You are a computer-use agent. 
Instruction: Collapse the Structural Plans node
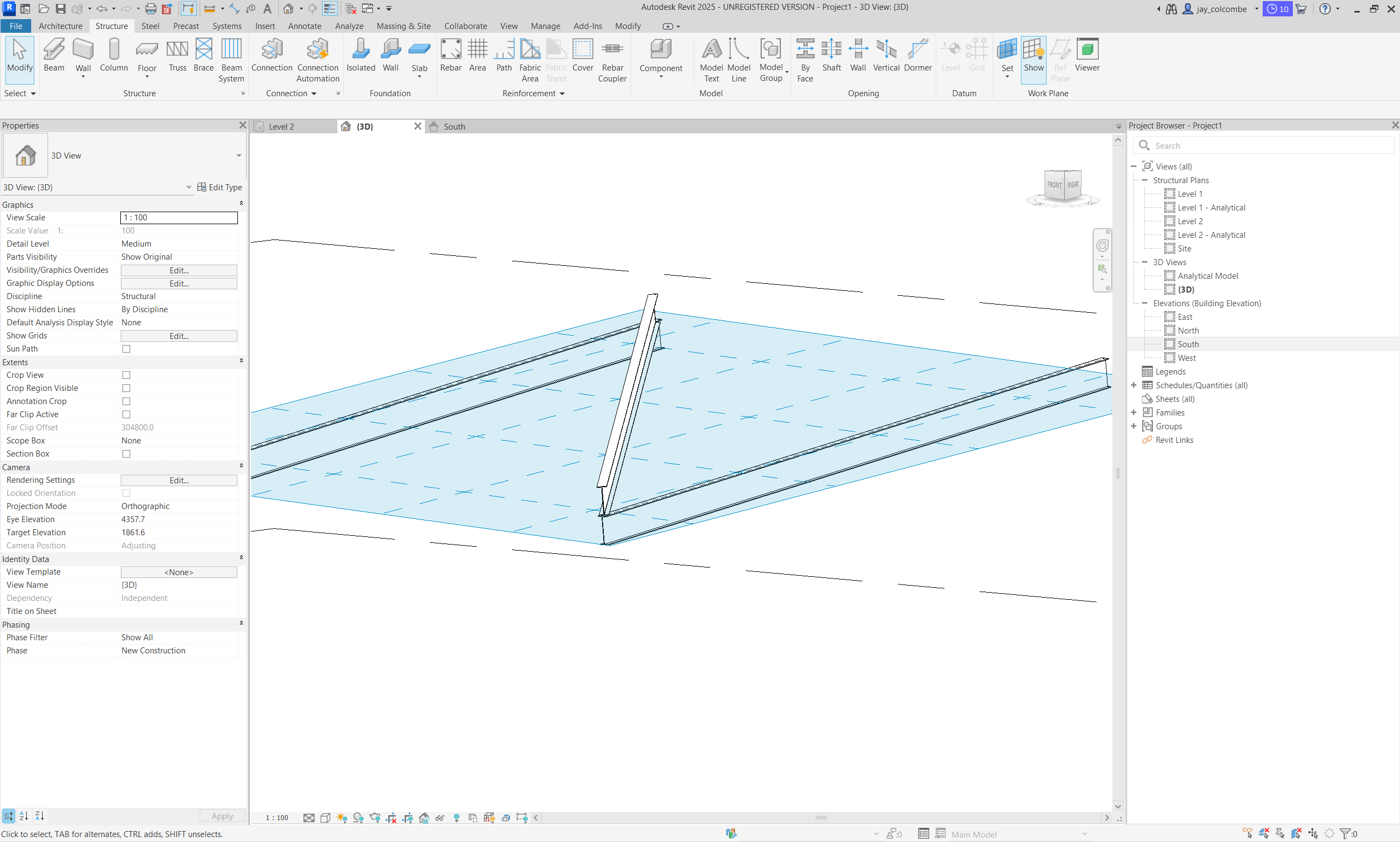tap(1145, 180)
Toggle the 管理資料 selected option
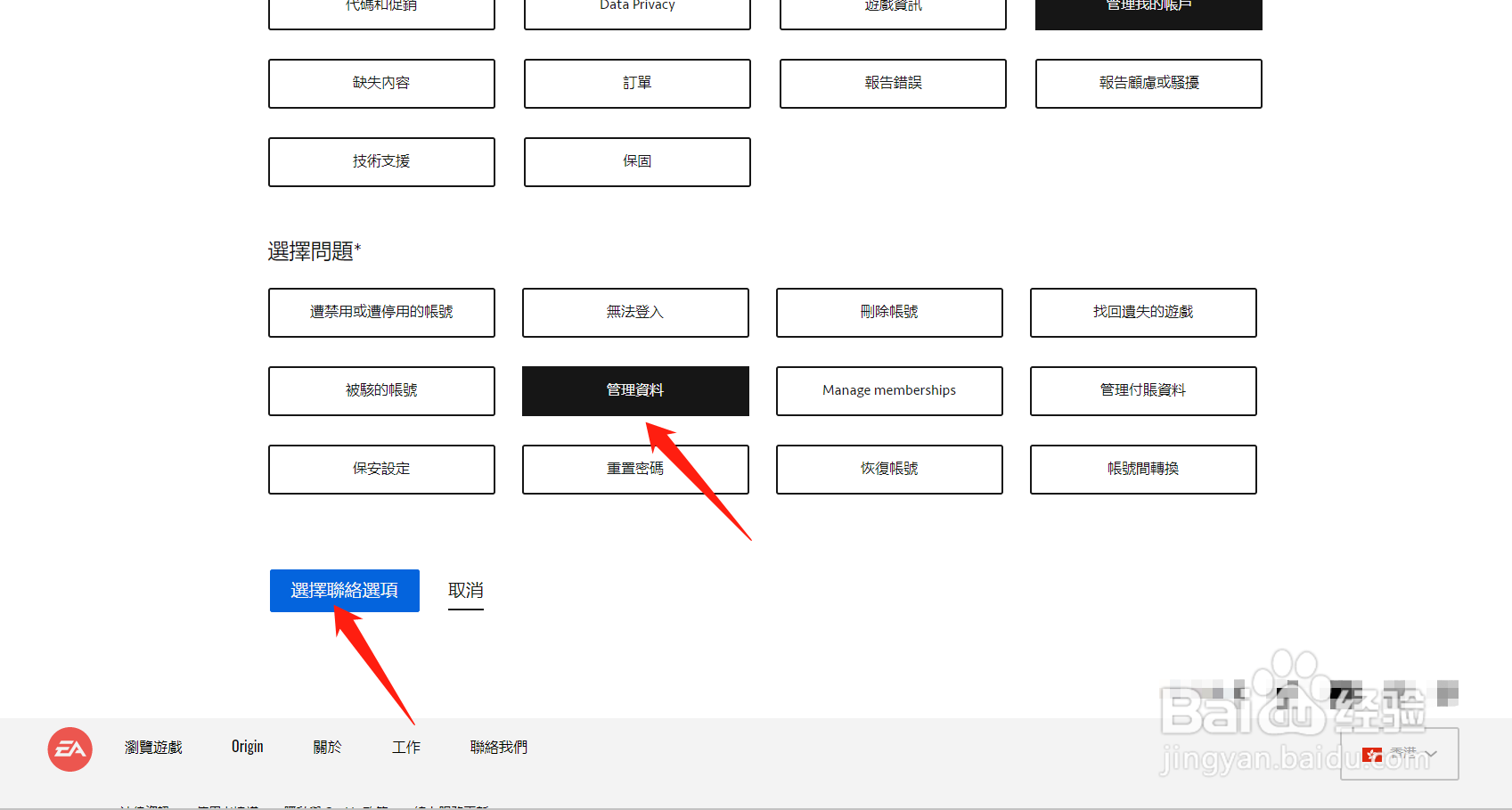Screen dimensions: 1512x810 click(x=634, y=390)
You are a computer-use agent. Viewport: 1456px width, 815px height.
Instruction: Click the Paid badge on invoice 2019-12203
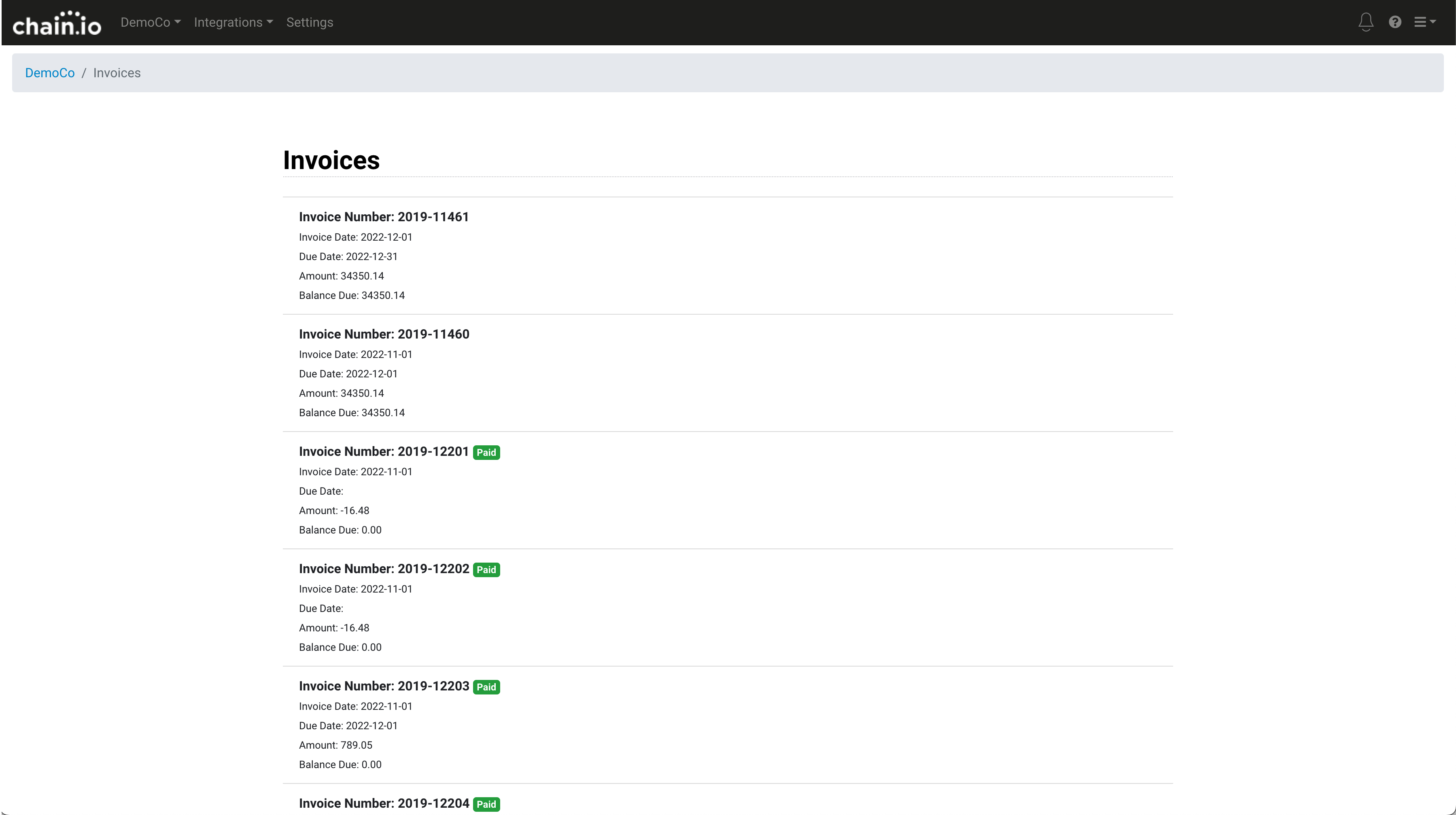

- WHAT IS NEEDED:
Count each line of the listing above in which "computer" appears, and give that count with nothing added.

- SOLUTION TO THIS PROBLEM:
2